When chatting up women and the conversation comes up about what I do, and I reply studying nursing, their eyes widen and the mood seems to change. This is not related to women in the field but those outside. As soon as I utter the word nurse, I seem to go from a confident manly guy to a nice guy to them. I know women want confident manly sort of men, but women also say they like a man to be sensitive and caring. Can’t a male nurse be sensitive and manly? Do these women see nurses as somewhat effeminate, at worst gay?
If a woman is able to climb the corporate ladder and make big money in business and still have sex appeal, does a man need to limit himself to traditional masculine roles to prove his maleness and be attractive to women or can he do a traditionally feminine job of helping and caring for people.
I understood that when women refer to equality, it is for both men and women. They it’s a great idea for men to be nurses, but individually, their actions seem to speak louder than their words.
I would be very interested in your opinions on this both guys and girls
I just wanted to impart my experiences through nursing school and in my current career. I have been subject to the "a male nurse?, oh that's cute" routine, which I tend to just walk away from as those people (whether male or female) are generally too ignorant and shallow for me to continue dealing with. Many women have told me that they find men in scrubs sexy, though I am never sure what they are actually seeing when they look at me. I work in a Level III NICU, a specialty where there are very few men. I have felt more bias from my co-workers than from parents and non-healthcare professionals. There have been some women who have made attempts at making me feel unwelcome in a traditionally "feminine" role of caring for newborn babies. There are others who find something very attractive about a man caring for a 1lb preemie. The best part about being a nurse is that I get to interact with a large amount of very intelligent women, which to me is the sexiest thing.
A friend of mine who is expecting her second child is very pleased and excited her husband is going to nursing school. Attitudes are changing. I think nursing is evolving out of the female ghetto into a mainstream job and will eventually have a more equal gender ratio.
If men get some flac for being nurses they should remember that women going into traditional male jobs not to long ago had to fight every inch of the way to get the job and be accepted. Women still face significant discrimination in the sciences and business while male nurses get promoted faster than female. So guys, quit whining and enjoy the rewards of being a nurse.
- Men have so few friends
In comparison to what, women? Do you want us to be like you or something? You could add us to your girly friends list when we do!
Great post, but where did this one come from? I've never heard this objection, in fact quite the contrary. It's usually men who typically have more friends.
I always thought it was a running joke that women often dump all of their friends when they get in a relationship.

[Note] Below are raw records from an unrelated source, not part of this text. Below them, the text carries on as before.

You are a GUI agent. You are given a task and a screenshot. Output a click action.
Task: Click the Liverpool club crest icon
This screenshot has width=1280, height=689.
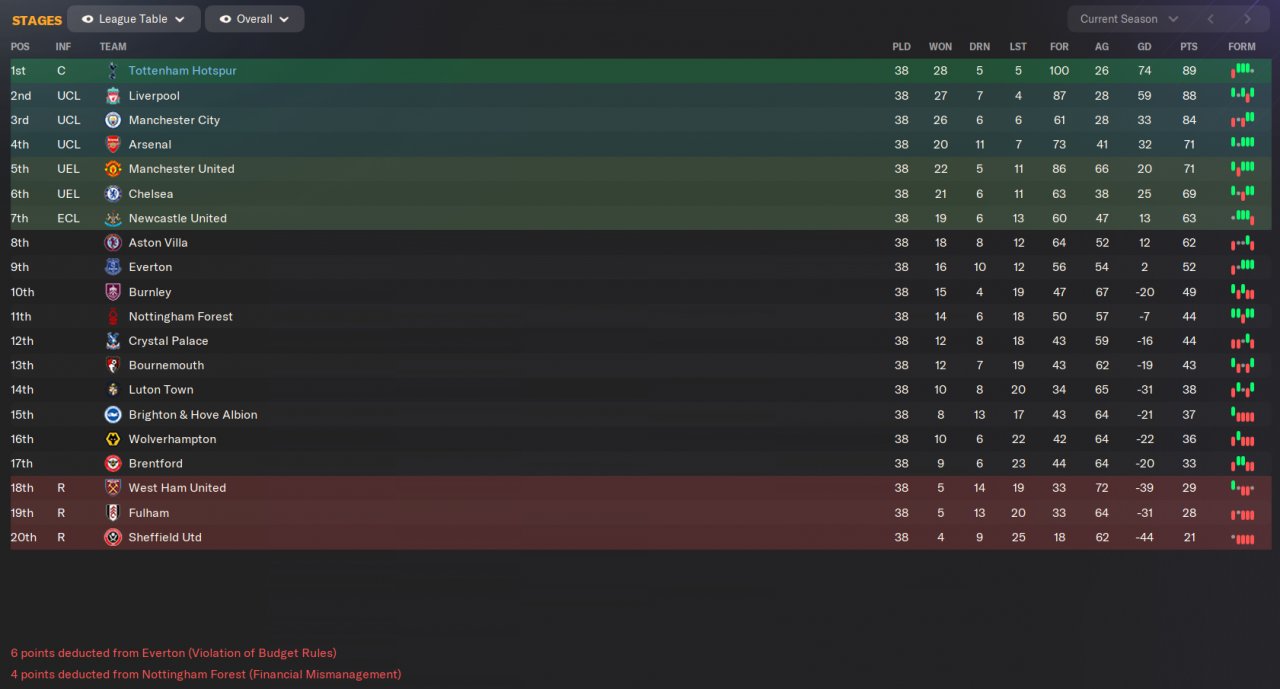point(113,96)
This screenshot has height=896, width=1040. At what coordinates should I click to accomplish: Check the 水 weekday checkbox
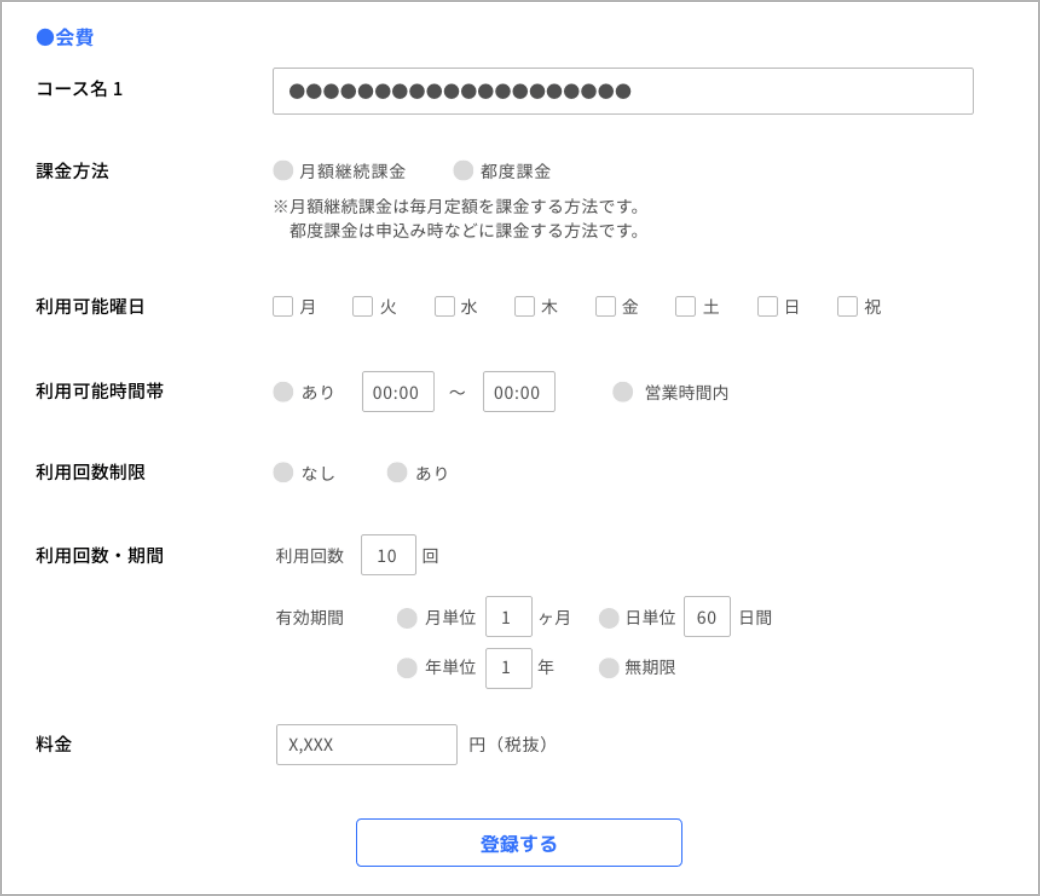click(x=445, y=307)
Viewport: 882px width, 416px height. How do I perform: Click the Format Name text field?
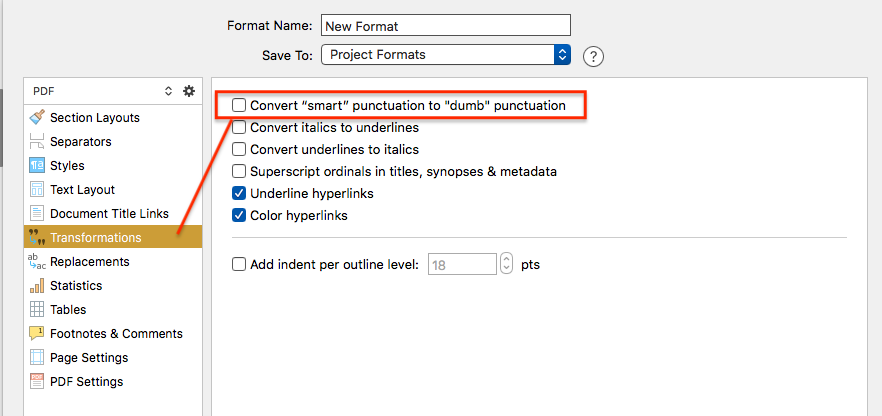[446, 25]
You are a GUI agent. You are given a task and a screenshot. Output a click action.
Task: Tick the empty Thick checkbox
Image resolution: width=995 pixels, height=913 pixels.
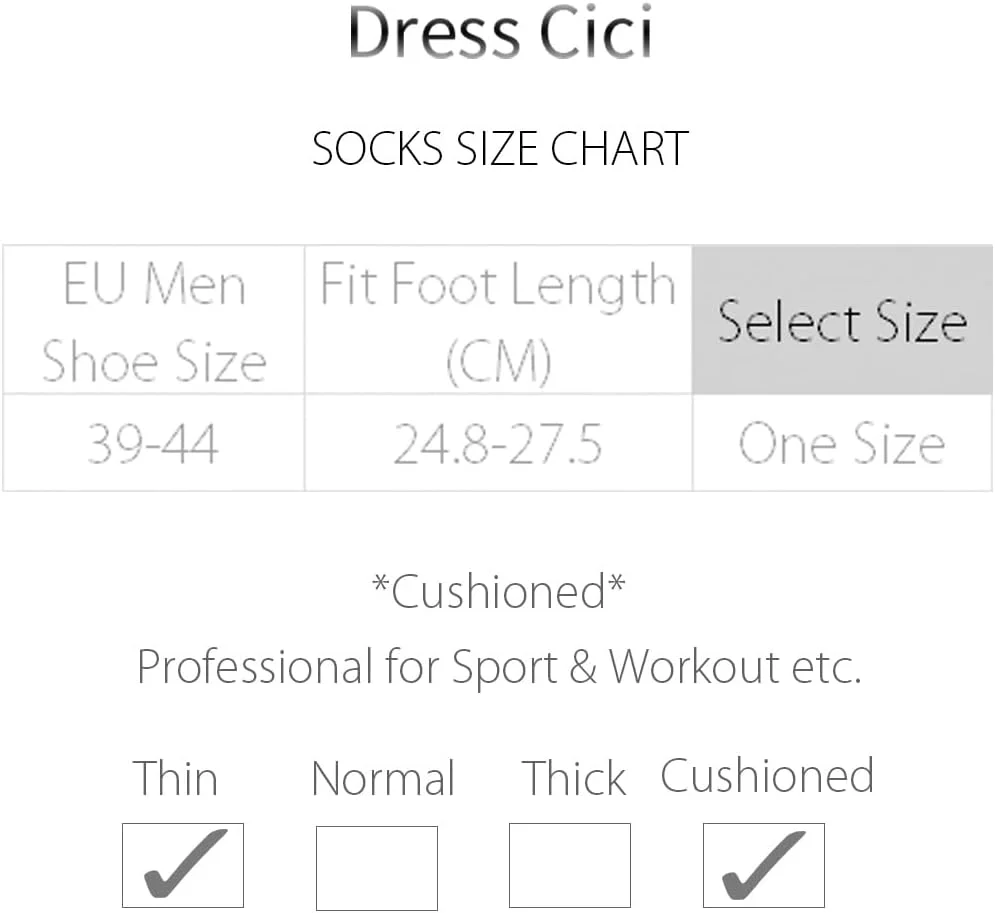[569, 865]
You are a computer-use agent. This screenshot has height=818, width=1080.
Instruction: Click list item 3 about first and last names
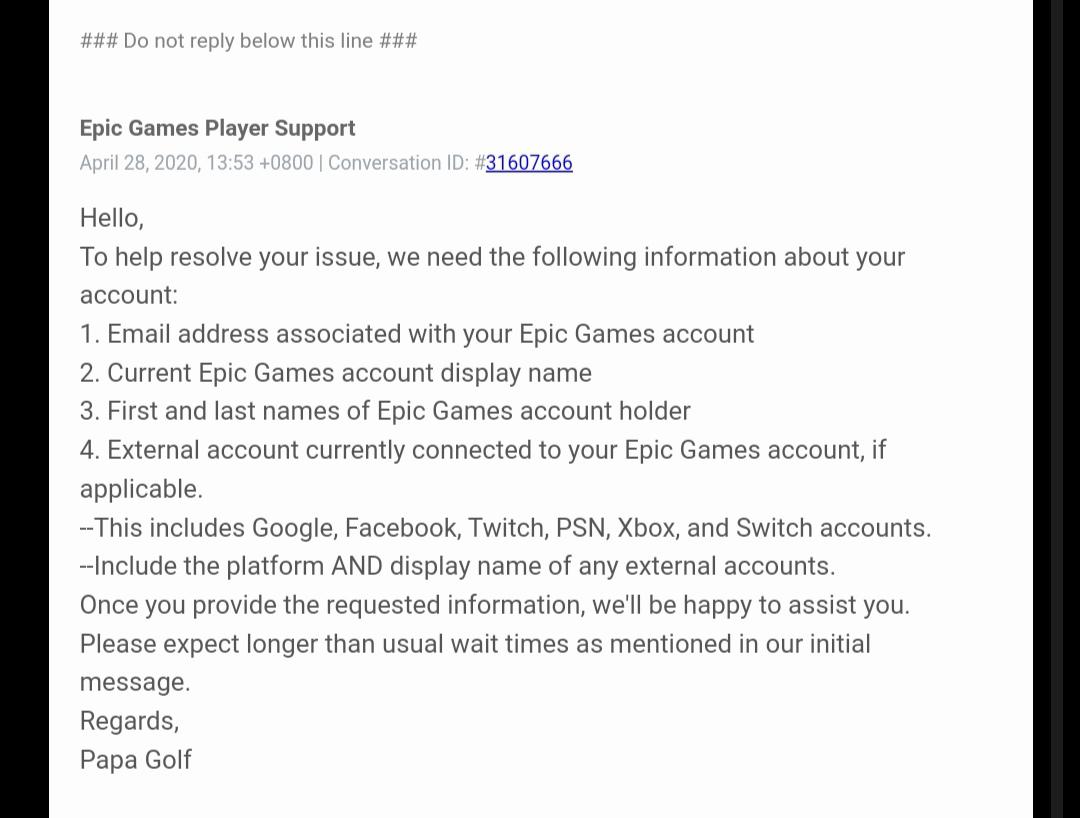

Less manly?Let me show them the Peri/Rectal/Scrotal abcess that one of my male patients had I&D'd yesterday, and we will see who is "Less Manly"! It would have the most manly man runnin for the hills! Only a Super Man can become a nurse!
Can you say OUCH!
Dan
I agree, my dad well he thinks a pressure washer is the way he would clean patients. My guy friends, none of them are in nursing.
I am a nursing student, currently studying to be an RN. I am really enjoying the experience, however I have an issue that is concerning me.When chatting up women and the conversation comes up about what I do, and I reply studying nursing, their eyes widen and the mood seems to change. This is not related to women in the field but those outside. As soon as I utter the word nurse, I seem to go from a confident manly guy to a nice guy to them. I know women want confident manly sort of men, but women also say they like a man to be sensitive and caring. Can't a male nurse be sensitive and manly? Do these women see nurses as somewhat effeminate, at worst gay?
If a woman is able to climb the corporate ladder and make big money in business and still have sex appeal, does a man need to limit himself to traditional masculine roles to prove his maleness and be attractive to women or can he do a traditionally feminine job of helping and caring for people.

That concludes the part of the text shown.